= Rica Hübbe =

Australian medical doctor and teacher

Edith Ulrica Hübbe (10 October 1885 – 15 August 1967), invariably referred to as Rica Hübbe or Hubbe, was a South Australian medical doctor and teacher.

==History==
Samuel Grau "Sam" Hübbe (c. 1848 – 12 September 1900) was the first South Australian commissioned officer to be killed in the Boer War. A practising Unitarian, he was a son of Ulrich Hübbe, who was important in the development of the Torrens Title system of land registration. Edith Agnes Cook (1859 – 2 April 1942) was in 1876 the first female student at the University of Adelaide, and second principal of the Advanced School for Girls. They were married at the Cook home, Norwood, by John Crawford Woods on 3 January 1885.

Hübbe was born in Norwood, South Australia, the first child of surveyor and explorer Samuel Grau Hübbe and Edith Agnes Hübbe. Her education culminated in three years at the Advanced School for Girls, where her mother was once Principal, and was a successful student, awarded the Old Scholars' Prize for high achievements in the 1903 Leaving examinations, as well as some successes on the tennis court.

Hübbe, her sister Marjorie Hübbe and, until she married, Ethel Holder, taught at her mother's school at 17 and 23 Statenborough Street, Knightsbridge (later known as Leabrook). She completed, by part-time study, several demanding degrees —
- She studied for a BA, and completed her Masters with third class honours in 1908.
- She studied medicine 1915–1922 at the University of Adelaide graduating M.B., B.S., then registered as a medical practitioner.
Knightsbridge School closed in 1922, and was taken over by the Misses Jones and Wells, after which Hübbe went into private practice and her sister Marjorie was married to Alfred Beech Caw by George Hale.

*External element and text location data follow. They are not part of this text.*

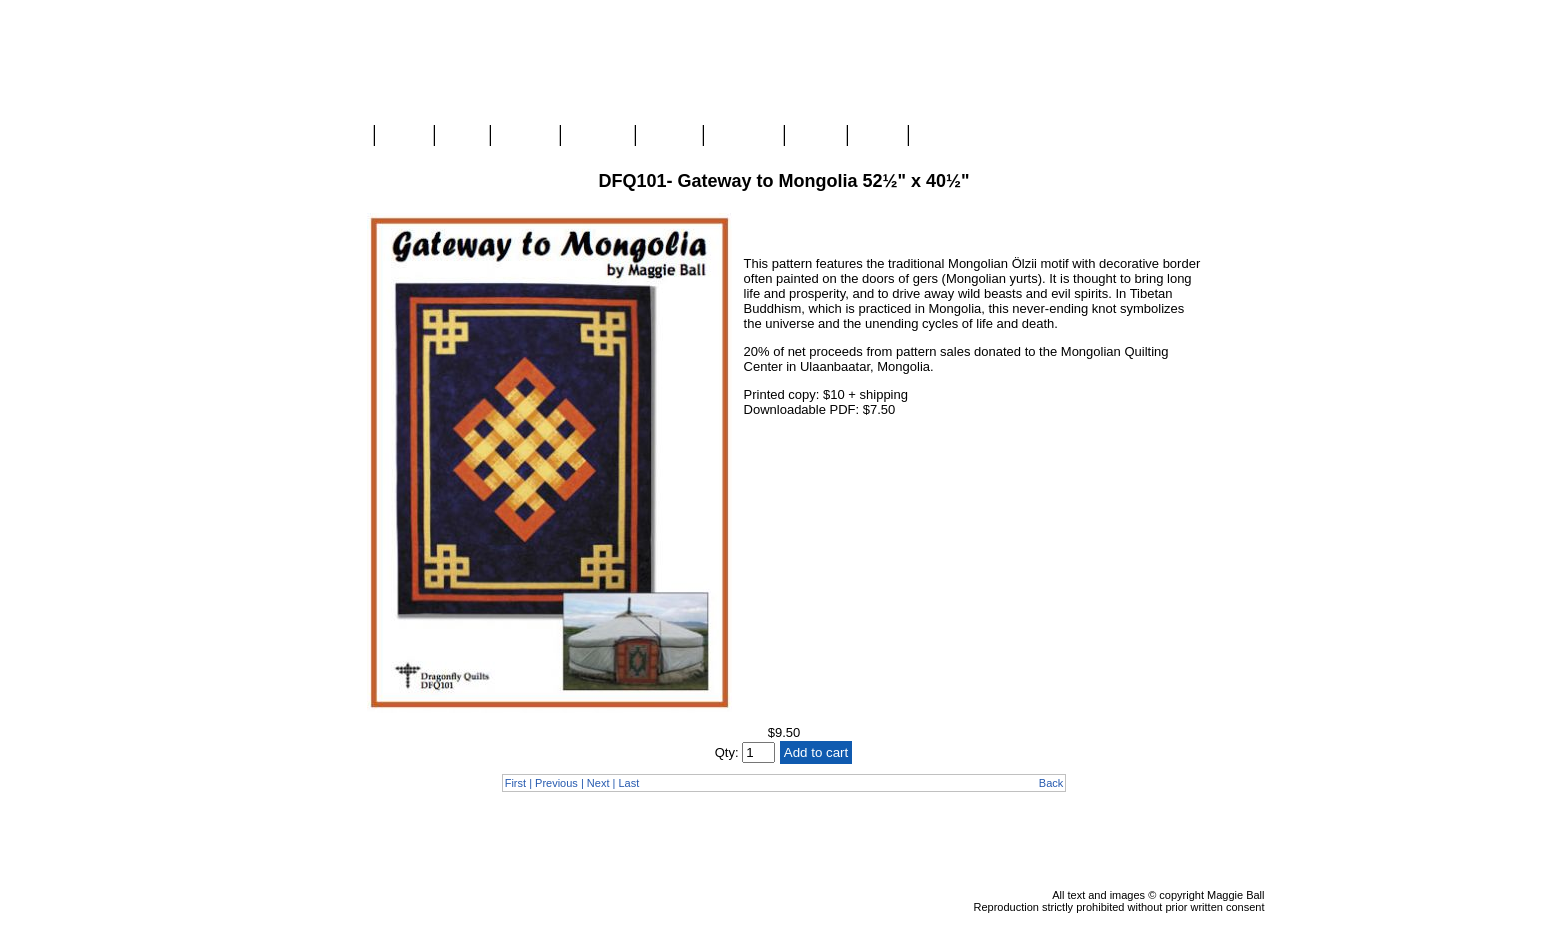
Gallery (525, 136)
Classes (597, 136)
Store (404, 136)
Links (877, 136)
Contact (944, 136)
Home (342, 136)
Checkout (1235, 181)
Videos (669, 136)
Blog (462, 136)
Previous (556, 783)
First (515, 783)
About (815, 136)
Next (598, 783)
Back (1051, 783)
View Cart (1235, 163)
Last (628, 783)
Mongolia (743, 136)
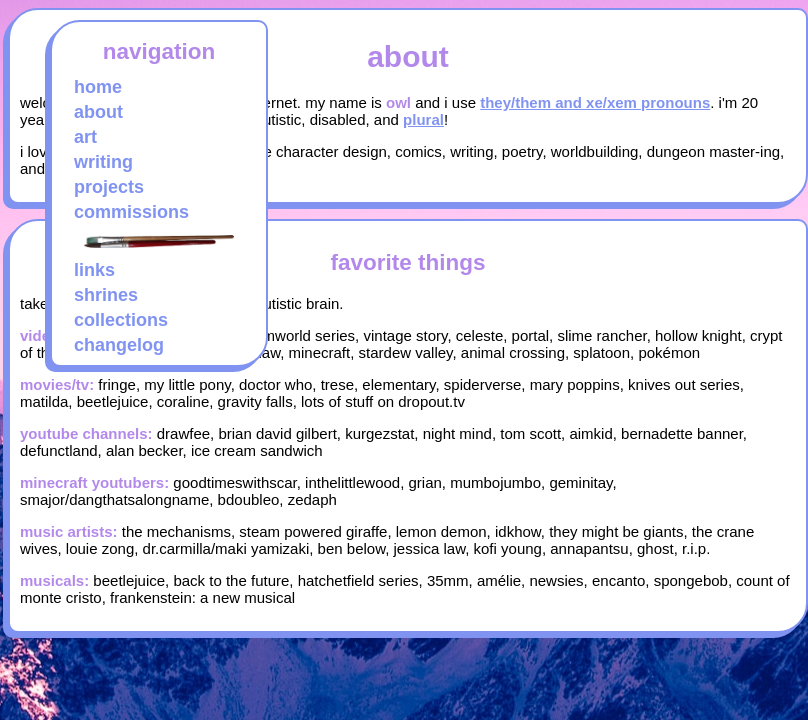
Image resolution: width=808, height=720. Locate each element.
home (98, 87)
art (85, 137)
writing (103, 162)
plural (423, 119)
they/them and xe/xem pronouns (595, 102)
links (94, 270)
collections (121, 320)
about (98, 112)
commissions (131, 212)
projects (109, 187)
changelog (119, 345)
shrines (106, 295)
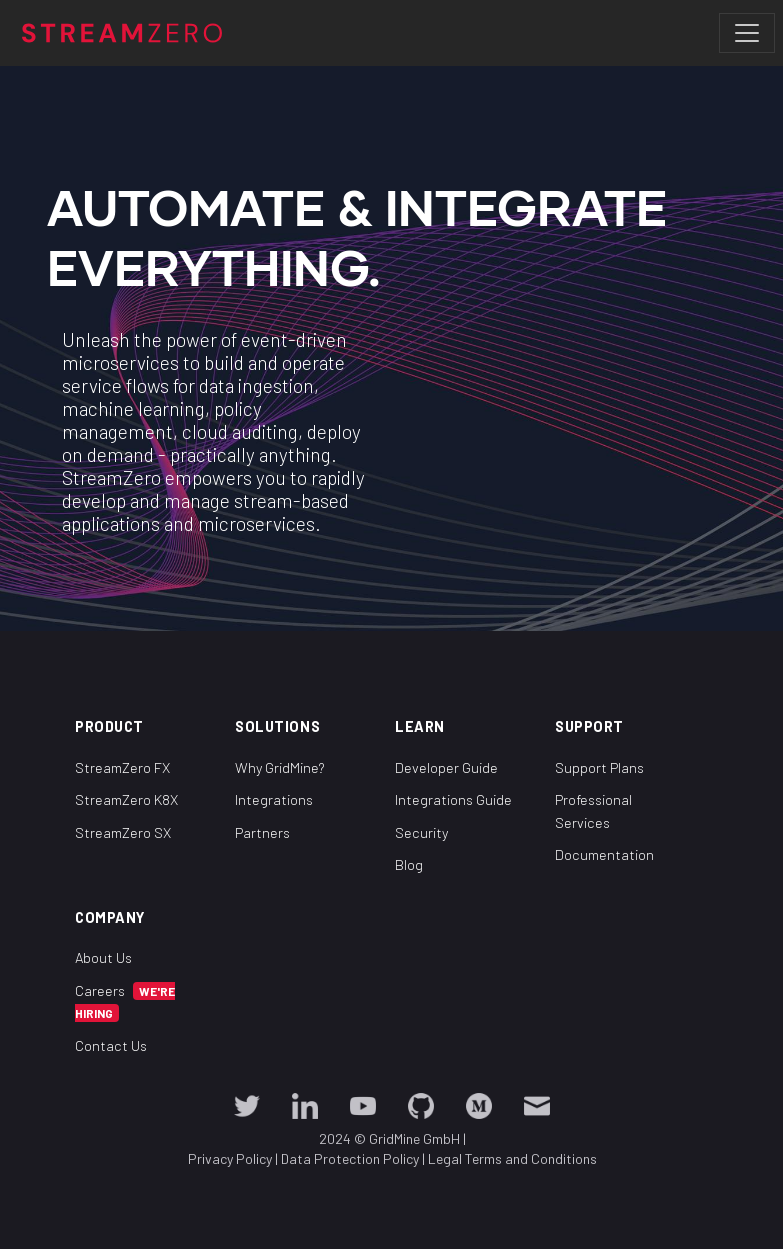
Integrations (274, 799)
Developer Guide (446, 767)
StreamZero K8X (126, 799)
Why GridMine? (280, 767)
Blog (409, 864)
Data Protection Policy (349, 1158)
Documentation (604, 854)
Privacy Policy (229, 1158)
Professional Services (593, 811)
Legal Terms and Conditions (511, 1158)
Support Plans (599, 767)
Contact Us (111, 1045)
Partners (262, 832)
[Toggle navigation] (747, 33)
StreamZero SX (123, 832)
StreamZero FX (122, 767)
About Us (103, 957)
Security (421, 832)
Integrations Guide (453, 799)
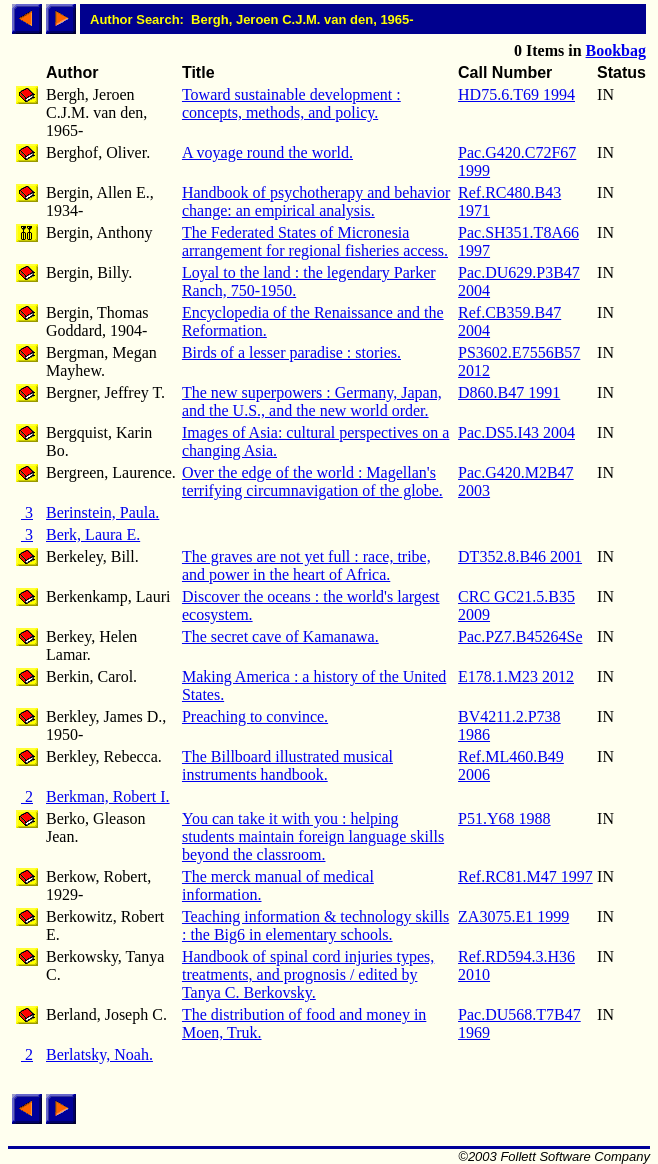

From 1927 to 1933 she was an instructor in Physiology and demonstrator in Biochemistry (1929 appointment) at the University of Adelaide.

==Other interests==
Hübbe was a member of Adelaide's Lyceum Club; she was the club's longstanding secretary, from 1928 to 1950, in which year she appears to have ceased being a member.

==Family==
- Edith Agnes Cook (1859 – 2 April 1942) married Samuel Grau "Sam" Hübbe (c. 1848 – 12 September 1900) on 3 January 1885. A practising Unitarian, he was killed in the Boer War. Edith Hübbe conducted Knightsbridge School, later with assistance from daughters Rica and Marjorie.
- Dr Edith Ulrica "Rica" Hübbe (10 October 1885 – 1967), the subject of this article. She never married.
- Janet Doris Hübbe (1887–1950) married Alfred Allen Simpson (1875–1939) in 1910. They brought up their influential family at "Undelcarra", Burnside.
- Sgt Max Ulrich Hübbe (28 May 1891 – ) fought with 1st AIF, then farmed at Woodenup, near Kojonup, Western Australia.
- (Harriet) Marjorie Hübbe (1893–1993) taught at Knightsbridge School, then married Alfred Beech Caw ( – 1966) on 22 February 1922, farmed at Woodenup.
- Capt.(Hermann) Fritz Hübbe (1895 – 28 July 1916) enlisted with 1st AIF, was killed in action, France.